TJMT afasta 14 policiais penais por suspeita de tortura e manda exumar detento morto em presídio de Sinop

Foto: Relatório Tortura

O Tribunal de Justiça de Mato Grosso (TJMT) determinou o afastamento de 14 policiais penais da Penitenciária Ferrugem, em Sinop, e ordenou a exumação do corpo de um detento morto em 2025, em decisão liminar concedida nesta terça-feira (24) no âmbito de habeas corpus coletivo. A medida foi assinada pelo desembargador Orlando de Almeida Perri, da Primeira Câmara Criminal.

Conforme a reportagem, a decisão teve como base investigação da Corregedoria da Secretaria de Justiça e Direitos Humanos (SEJUS), que apontou indícios de torturas, maus-tratos e possível vínculo de agentes com a morte do detento Walmir Paulo Brackmann, ocorrida em 13 de maio de 2025 dentro da unidade prisional. A certidão de óbito registrou “causa indeterminada”, ponto contestado pelo magistrado.

Segundo o VGN, três detentos identificaram formalmente, por procedimento fotográfico, um policial penal como responsável por aspergir spray de pimenta nas narinas da vítima pouco antes da morte. Os relatos citados indicam que o preso reclamava de falta de ar e dor no braço e teria tido pedidos de atendimento médico ignorados.

A decisão judicial determina exumação em até 72 horas e realização de laudo necroscópico completo pela Politec, com foco em sinais de asfixia química, resíduos de agentes irritantes e lesões compatíveis com tortura. O médico que assinou a certidão de óbito com causa indeterminada foi impedido de participar da perícia.

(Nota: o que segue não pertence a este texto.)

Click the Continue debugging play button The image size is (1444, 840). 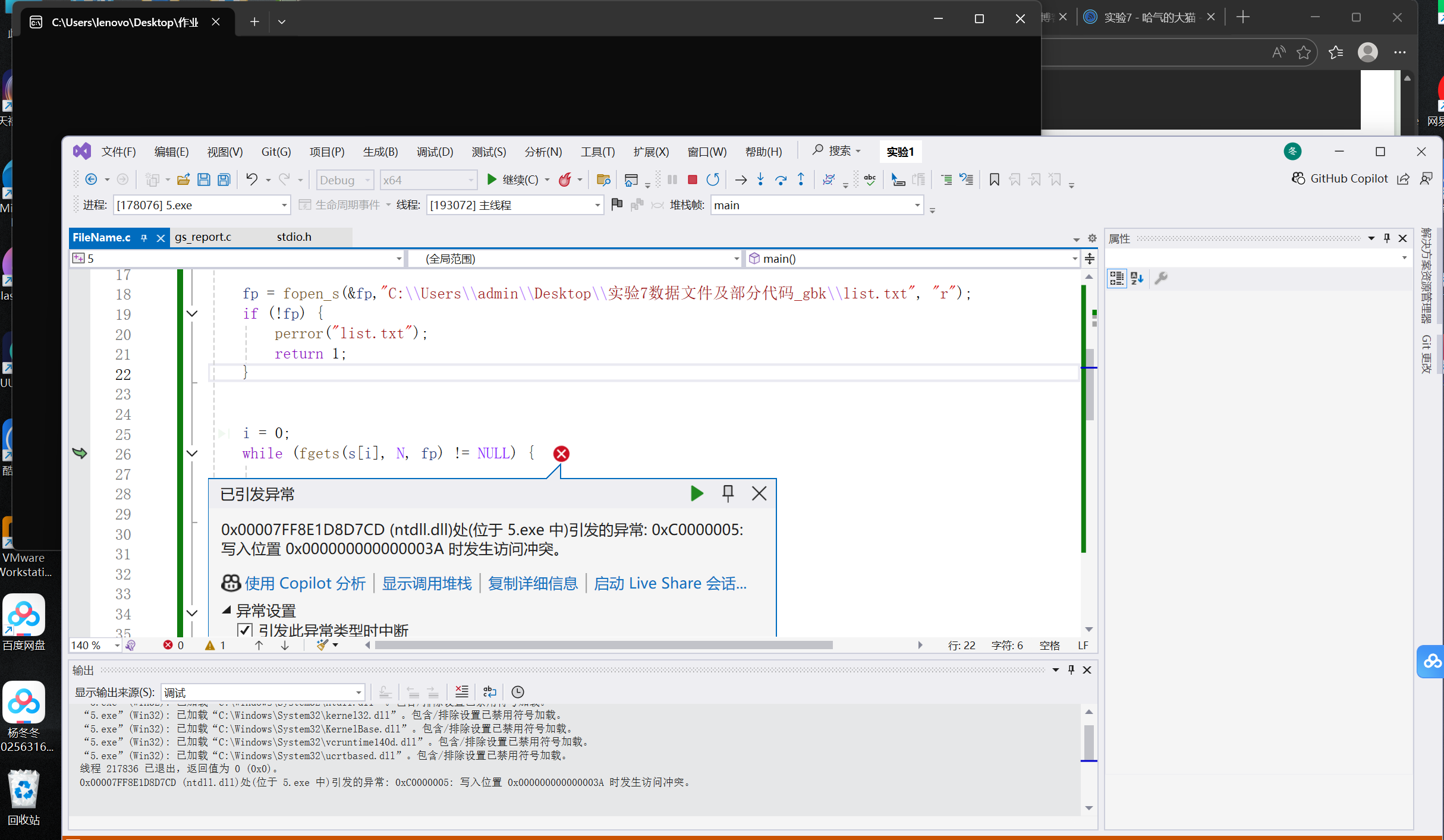[x=492, y=180]

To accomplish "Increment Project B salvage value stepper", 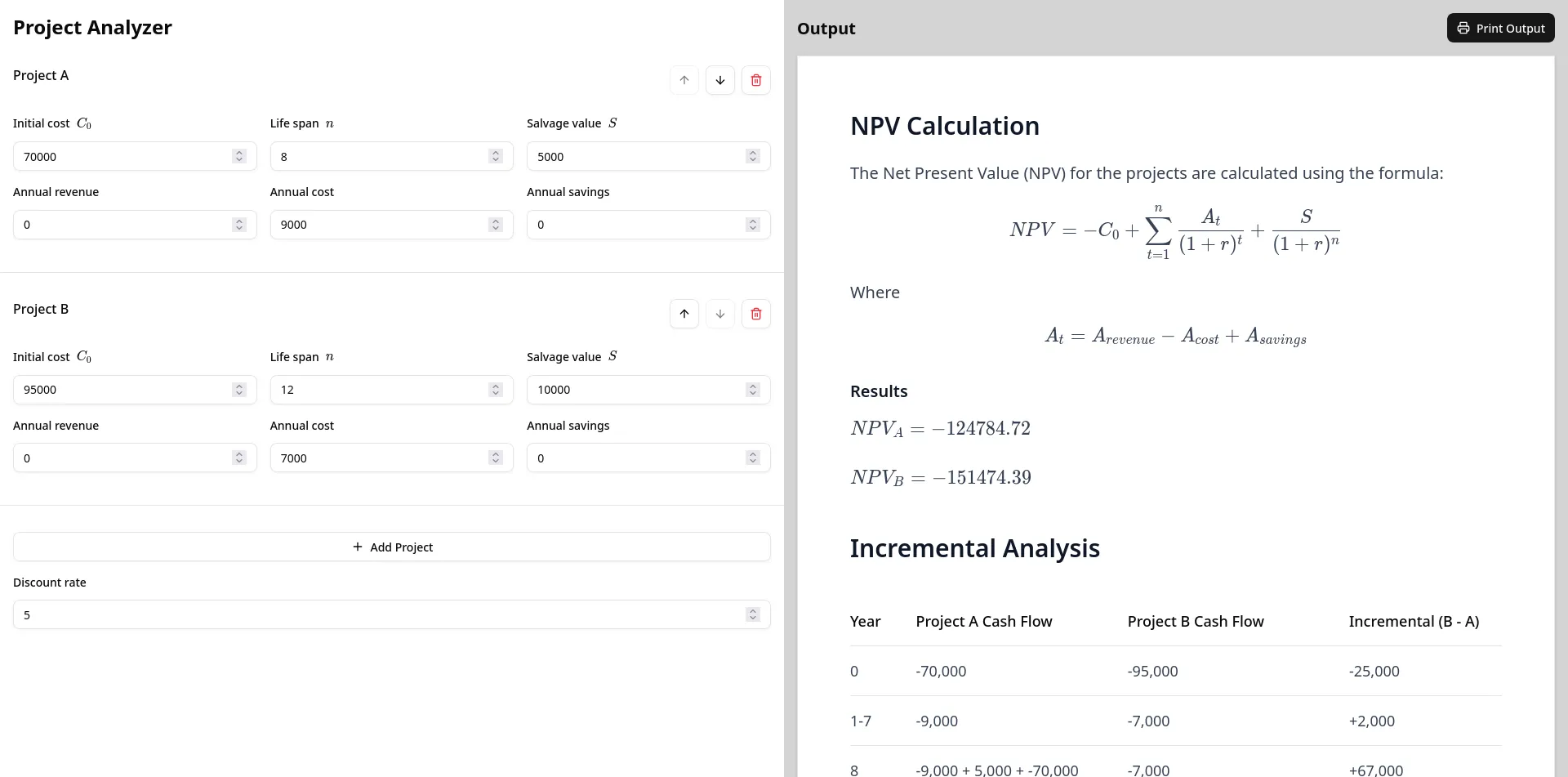I will pyautogui.click(x=752, y=386).
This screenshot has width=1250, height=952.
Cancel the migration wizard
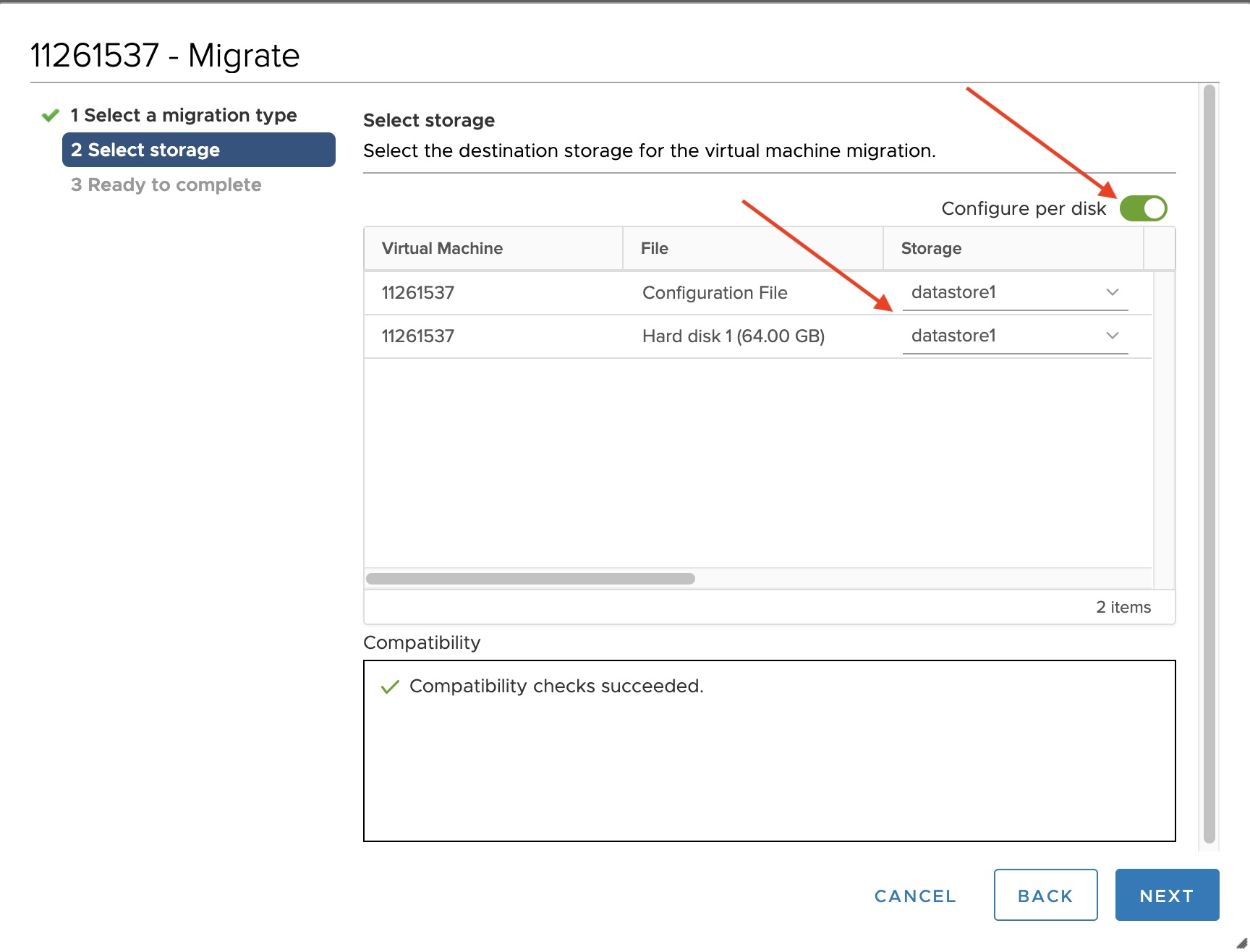tap(914, 895)
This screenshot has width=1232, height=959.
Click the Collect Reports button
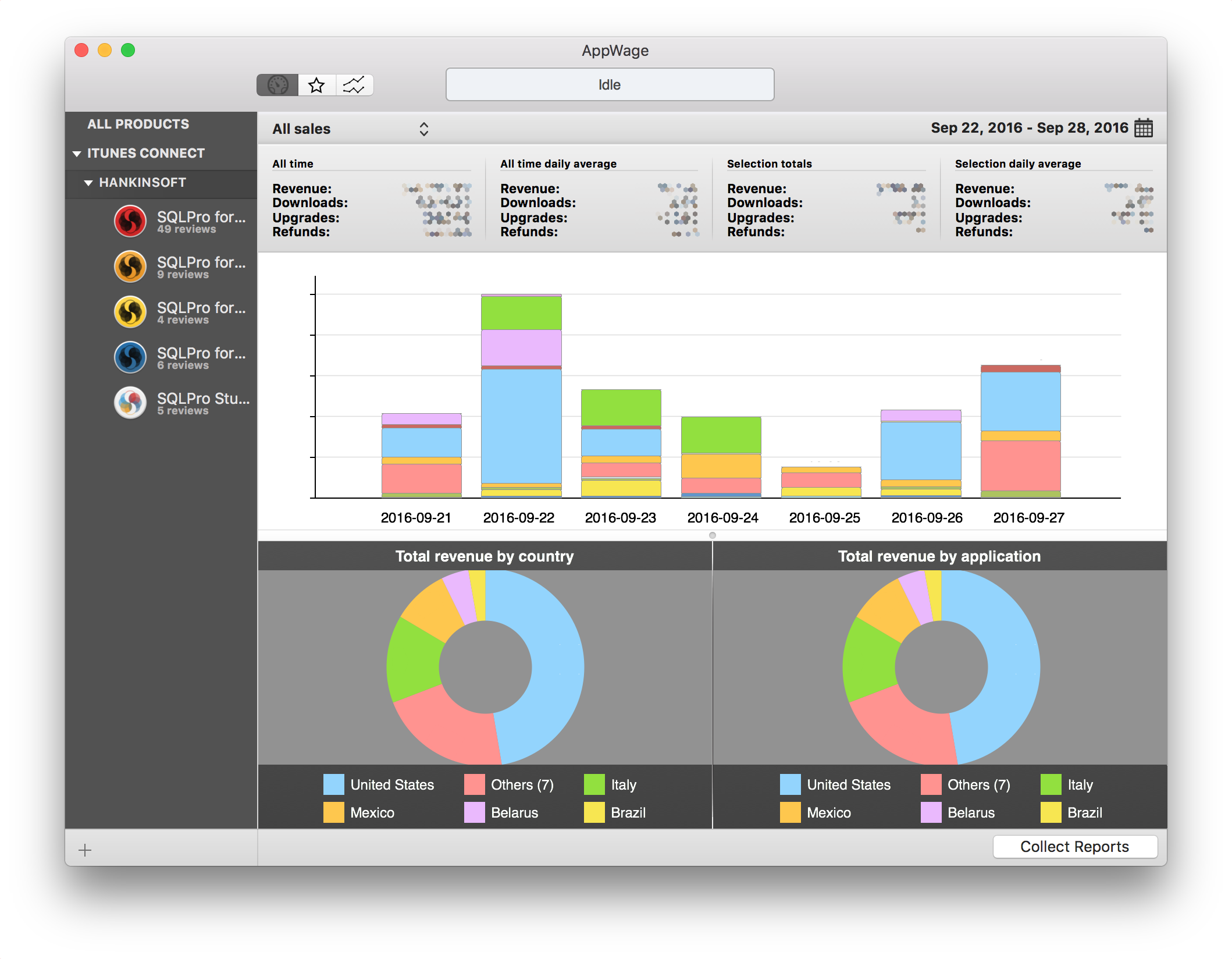[x=1074, y=847]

A matéria também relata um segundo episódio, registrado em vídeo, no qual um detento aparece imobilizado e sem resistência quando recebe spray de pimenta diretamente nos olhos. O caso foi incluído entre os elementos analisados pelo desembargador para fundamentar as medidas cautelares.

Além dos afastamentos, Perri requisitou a instauração de três inquéritos policiais, fixou prazo de 10 dias para confirmação das investigações e vedou a designação de delegados lotados em Sinop para condução dos casos. A SEJUS terá 48 horas para comprovar o cumprimento dos afastamentos e 120 dias para concluir os procedimentos administrativos, com envio de relatórios mensais ao TJMT.

Na decisão, segundo a reportagem, o magistrado também afirmou que havia alertas anteriores sobre práticas de tortura na Penitenciária Ferrugem e criticou a resposta institucional do Estado diante das denúncias.